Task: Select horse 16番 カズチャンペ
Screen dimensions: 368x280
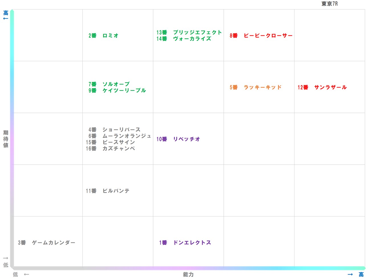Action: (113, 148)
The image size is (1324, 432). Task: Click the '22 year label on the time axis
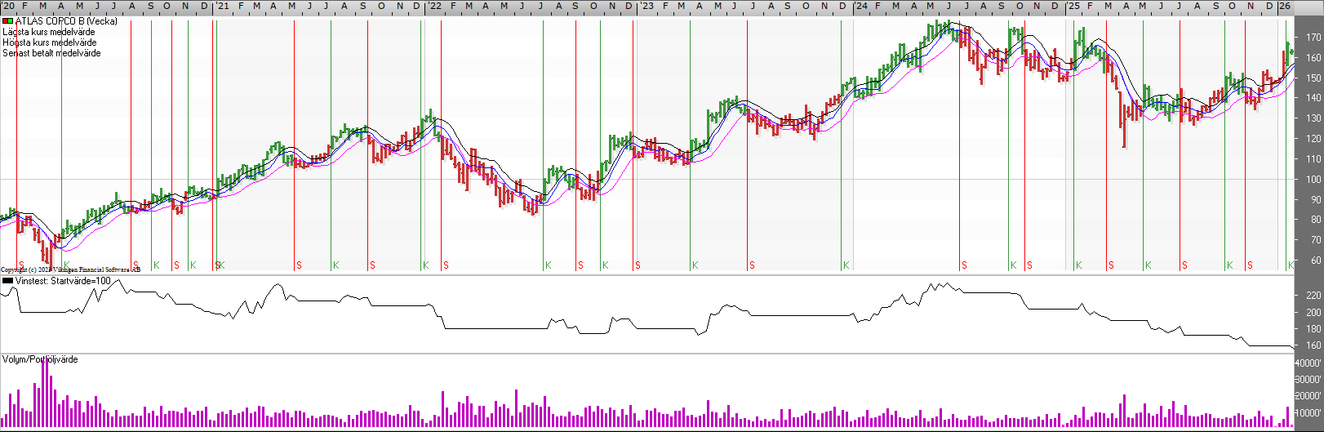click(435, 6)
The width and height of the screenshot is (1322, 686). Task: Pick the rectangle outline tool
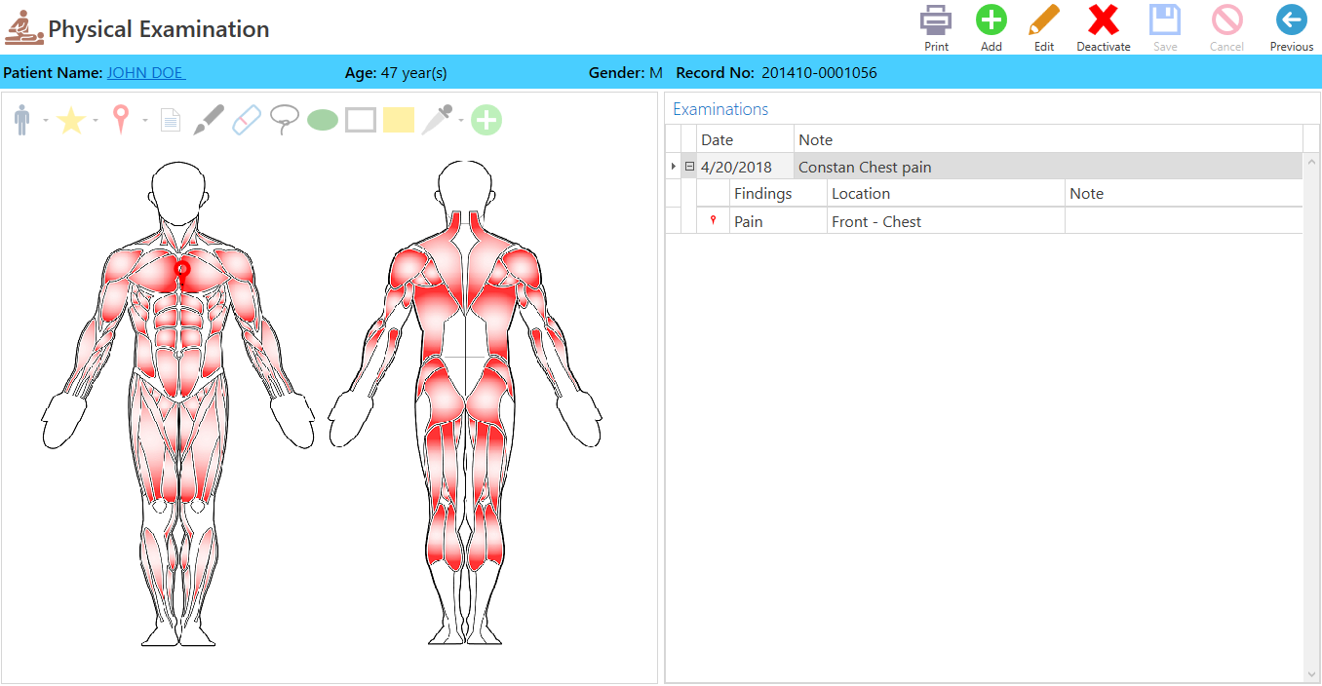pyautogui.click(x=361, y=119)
^^^^^^^^
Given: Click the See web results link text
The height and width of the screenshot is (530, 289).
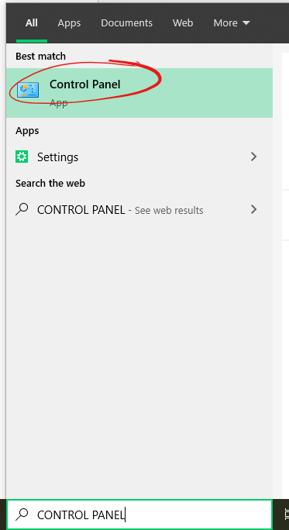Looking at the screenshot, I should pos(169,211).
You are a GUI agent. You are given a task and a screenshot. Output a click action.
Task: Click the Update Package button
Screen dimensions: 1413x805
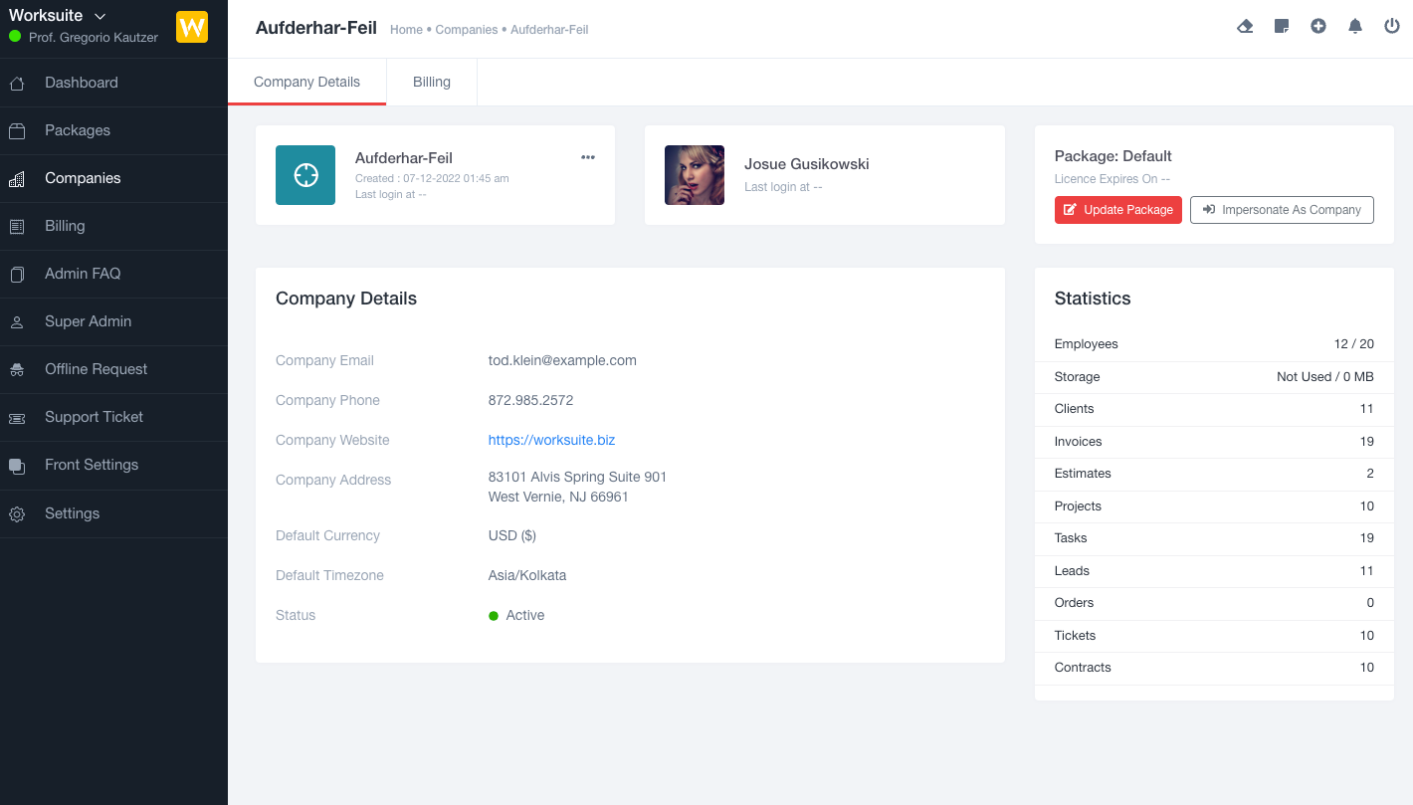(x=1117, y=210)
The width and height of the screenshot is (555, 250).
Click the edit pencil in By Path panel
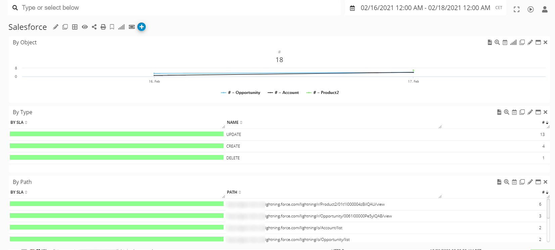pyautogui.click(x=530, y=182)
^^^^^^^^
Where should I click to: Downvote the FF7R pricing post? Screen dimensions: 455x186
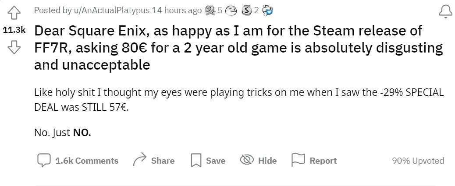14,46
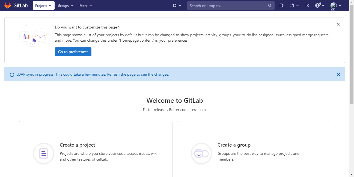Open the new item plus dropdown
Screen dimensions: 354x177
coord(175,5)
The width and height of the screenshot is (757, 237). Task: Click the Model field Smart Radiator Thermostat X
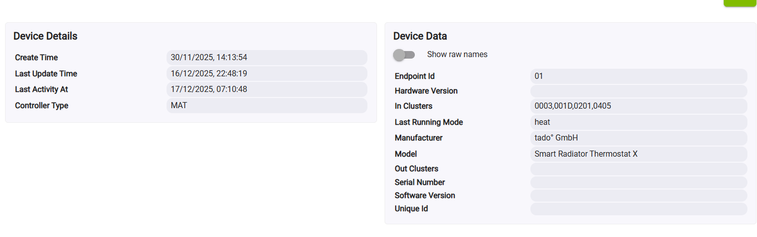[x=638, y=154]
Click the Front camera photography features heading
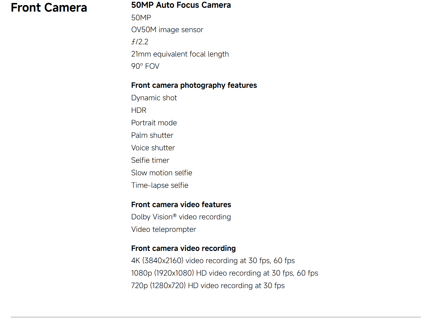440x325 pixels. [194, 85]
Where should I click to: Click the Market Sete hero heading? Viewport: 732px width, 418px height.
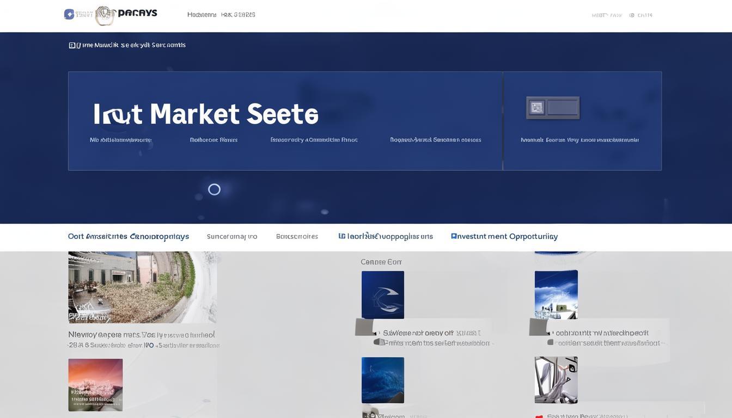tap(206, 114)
^^^^^^^^
DESCRIPTION OF THE TASK: In the listing above, find the line containing "The height and" and the line containing "The width and height of the screenshot is (555, 250).". Print those two lines and every line between them exactly, with no pictures.

PROBLEM SOLUTION:
The height and width of the screenshot is (530, 289).
Looking at the screenshot, I should pos(169,211).
You are a GUI agent. You are given a task and a screenshot. Output a click action.
Task: Click the Update Package button
Screen dimensions: 1413x805
(x=1117, y=210)
The width and height of the screenshot is (555, 250).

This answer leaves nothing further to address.